EXERCISE DIRECTIONS
Collect each line of the records that contains the word "beside", and copy every such line in full.

[Data for locating words and elements]
* * * * * * * * *

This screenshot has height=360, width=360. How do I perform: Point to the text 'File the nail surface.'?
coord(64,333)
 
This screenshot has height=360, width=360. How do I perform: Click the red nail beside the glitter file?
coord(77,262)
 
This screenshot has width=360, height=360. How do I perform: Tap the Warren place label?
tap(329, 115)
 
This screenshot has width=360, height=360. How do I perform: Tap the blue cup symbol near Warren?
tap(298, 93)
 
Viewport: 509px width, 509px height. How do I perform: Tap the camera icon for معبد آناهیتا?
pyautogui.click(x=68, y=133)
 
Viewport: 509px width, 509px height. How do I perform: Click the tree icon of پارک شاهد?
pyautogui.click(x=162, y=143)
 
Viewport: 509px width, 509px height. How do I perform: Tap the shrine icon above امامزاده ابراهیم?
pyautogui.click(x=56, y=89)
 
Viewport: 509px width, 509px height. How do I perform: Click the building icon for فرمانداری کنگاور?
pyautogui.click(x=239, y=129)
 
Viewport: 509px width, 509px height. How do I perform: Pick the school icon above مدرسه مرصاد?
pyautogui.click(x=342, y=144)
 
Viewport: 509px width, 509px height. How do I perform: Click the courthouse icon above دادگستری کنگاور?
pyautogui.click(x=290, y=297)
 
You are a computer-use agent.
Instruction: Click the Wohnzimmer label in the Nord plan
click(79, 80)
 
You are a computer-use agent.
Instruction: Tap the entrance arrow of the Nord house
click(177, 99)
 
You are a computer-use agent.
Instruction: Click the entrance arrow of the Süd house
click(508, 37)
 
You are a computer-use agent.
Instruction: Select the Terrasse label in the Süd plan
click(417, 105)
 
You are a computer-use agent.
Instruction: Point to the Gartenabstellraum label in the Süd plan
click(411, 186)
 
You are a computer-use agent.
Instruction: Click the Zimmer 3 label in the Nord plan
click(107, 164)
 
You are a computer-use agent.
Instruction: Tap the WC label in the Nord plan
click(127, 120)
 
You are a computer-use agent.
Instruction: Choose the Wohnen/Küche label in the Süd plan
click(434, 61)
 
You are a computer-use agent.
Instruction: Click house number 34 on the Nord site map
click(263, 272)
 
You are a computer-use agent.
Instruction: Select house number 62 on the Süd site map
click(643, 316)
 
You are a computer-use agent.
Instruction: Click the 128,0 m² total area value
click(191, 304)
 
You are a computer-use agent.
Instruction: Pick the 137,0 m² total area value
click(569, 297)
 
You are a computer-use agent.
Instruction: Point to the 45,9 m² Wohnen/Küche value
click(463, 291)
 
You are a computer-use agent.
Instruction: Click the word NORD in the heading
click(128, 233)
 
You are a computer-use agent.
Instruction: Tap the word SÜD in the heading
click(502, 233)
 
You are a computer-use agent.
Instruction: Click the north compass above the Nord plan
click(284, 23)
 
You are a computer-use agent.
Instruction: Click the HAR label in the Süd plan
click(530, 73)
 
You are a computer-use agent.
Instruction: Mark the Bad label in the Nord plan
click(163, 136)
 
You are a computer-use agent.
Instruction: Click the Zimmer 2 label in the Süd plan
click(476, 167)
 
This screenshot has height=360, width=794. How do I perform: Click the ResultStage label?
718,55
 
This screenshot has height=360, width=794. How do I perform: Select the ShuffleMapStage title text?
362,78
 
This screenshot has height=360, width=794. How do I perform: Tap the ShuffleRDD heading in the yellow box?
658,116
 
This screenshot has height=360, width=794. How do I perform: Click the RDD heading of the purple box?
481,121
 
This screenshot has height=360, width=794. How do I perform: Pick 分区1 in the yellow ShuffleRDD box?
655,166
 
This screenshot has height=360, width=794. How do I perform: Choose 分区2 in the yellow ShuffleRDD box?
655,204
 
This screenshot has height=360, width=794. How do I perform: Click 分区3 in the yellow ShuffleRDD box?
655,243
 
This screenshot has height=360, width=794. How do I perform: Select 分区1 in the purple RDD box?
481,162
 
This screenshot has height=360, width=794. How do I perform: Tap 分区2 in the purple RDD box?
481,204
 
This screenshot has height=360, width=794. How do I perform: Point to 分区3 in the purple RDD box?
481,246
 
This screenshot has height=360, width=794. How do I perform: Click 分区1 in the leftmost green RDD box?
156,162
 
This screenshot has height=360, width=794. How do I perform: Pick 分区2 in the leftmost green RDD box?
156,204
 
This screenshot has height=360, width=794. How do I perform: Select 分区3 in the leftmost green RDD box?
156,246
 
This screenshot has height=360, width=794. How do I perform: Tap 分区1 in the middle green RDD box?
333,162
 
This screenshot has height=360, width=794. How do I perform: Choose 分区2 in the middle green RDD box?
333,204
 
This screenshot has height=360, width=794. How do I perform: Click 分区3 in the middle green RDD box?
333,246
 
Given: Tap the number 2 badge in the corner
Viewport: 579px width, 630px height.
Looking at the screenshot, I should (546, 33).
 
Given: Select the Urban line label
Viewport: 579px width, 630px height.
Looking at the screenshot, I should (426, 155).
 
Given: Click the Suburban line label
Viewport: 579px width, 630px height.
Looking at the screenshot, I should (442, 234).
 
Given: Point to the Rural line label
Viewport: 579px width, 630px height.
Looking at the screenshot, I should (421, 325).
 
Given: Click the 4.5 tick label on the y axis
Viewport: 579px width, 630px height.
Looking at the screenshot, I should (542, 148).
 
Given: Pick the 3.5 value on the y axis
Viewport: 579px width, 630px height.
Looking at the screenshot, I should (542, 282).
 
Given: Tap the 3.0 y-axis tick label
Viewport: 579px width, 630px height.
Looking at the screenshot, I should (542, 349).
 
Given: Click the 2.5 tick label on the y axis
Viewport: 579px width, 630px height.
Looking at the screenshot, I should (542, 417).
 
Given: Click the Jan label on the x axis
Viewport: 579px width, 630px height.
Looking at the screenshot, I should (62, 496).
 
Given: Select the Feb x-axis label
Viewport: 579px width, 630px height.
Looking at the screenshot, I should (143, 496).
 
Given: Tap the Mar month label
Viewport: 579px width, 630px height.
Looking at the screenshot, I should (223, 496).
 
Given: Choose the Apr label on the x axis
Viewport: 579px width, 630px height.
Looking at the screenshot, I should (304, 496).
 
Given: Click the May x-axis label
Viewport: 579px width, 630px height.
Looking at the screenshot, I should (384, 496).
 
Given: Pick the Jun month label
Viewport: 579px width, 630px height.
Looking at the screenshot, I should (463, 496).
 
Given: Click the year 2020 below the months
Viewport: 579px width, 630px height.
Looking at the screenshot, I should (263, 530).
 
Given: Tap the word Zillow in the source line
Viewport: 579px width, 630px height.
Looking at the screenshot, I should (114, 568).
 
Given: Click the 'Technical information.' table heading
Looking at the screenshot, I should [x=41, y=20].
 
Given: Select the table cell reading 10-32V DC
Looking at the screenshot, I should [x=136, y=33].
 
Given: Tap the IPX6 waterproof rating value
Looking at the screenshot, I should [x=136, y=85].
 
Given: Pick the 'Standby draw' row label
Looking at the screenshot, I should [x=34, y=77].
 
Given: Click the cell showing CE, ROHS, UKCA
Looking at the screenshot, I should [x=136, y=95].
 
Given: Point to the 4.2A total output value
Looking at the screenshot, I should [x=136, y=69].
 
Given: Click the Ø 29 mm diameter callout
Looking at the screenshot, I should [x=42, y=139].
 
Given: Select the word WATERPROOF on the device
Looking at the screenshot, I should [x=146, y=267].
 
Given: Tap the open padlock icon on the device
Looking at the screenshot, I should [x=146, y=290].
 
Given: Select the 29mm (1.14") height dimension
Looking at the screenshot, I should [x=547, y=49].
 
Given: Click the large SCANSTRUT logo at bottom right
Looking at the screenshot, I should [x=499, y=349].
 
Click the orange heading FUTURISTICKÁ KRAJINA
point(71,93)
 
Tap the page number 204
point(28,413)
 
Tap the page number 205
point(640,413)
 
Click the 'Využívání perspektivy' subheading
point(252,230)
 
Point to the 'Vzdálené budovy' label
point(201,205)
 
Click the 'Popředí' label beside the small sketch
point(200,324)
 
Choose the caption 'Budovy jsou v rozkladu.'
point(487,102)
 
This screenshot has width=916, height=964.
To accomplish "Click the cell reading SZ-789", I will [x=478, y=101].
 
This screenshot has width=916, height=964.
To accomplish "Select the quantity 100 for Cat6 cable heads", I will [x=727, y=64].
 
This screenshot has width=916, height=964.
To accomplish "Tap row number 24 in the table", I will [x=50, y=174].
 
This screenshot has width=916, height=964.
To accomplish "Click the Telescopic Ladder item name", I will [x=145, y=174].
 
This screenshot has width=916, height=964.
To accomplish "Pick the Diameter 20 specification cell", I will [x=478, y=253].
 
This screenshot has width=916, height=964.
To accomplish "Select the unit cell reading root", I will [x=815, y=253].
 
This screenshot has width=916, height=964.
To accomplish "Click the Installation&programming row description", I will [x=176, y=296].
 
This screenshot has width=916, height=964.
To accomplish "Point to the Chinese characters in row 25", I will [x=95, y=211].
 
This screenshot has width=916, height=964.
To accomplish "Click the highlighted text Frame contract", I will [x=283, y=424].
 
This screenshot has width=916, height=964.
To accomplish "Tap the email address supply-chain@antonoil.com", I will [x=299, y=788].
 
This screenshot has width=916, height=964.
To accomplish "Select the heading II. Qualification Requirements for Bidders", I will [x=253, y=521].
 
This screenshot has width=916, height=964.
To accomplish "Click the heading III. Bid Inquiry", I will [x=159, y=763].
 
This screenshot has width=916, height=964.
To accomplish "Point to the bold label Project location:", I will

* * * * * * * * *

RESPONSE TO THE TASK
This screenshot has height=360, width=360. How do I perform: Click the red nail beside the glitter file?
Click the 'Popředí' label beside the small sketch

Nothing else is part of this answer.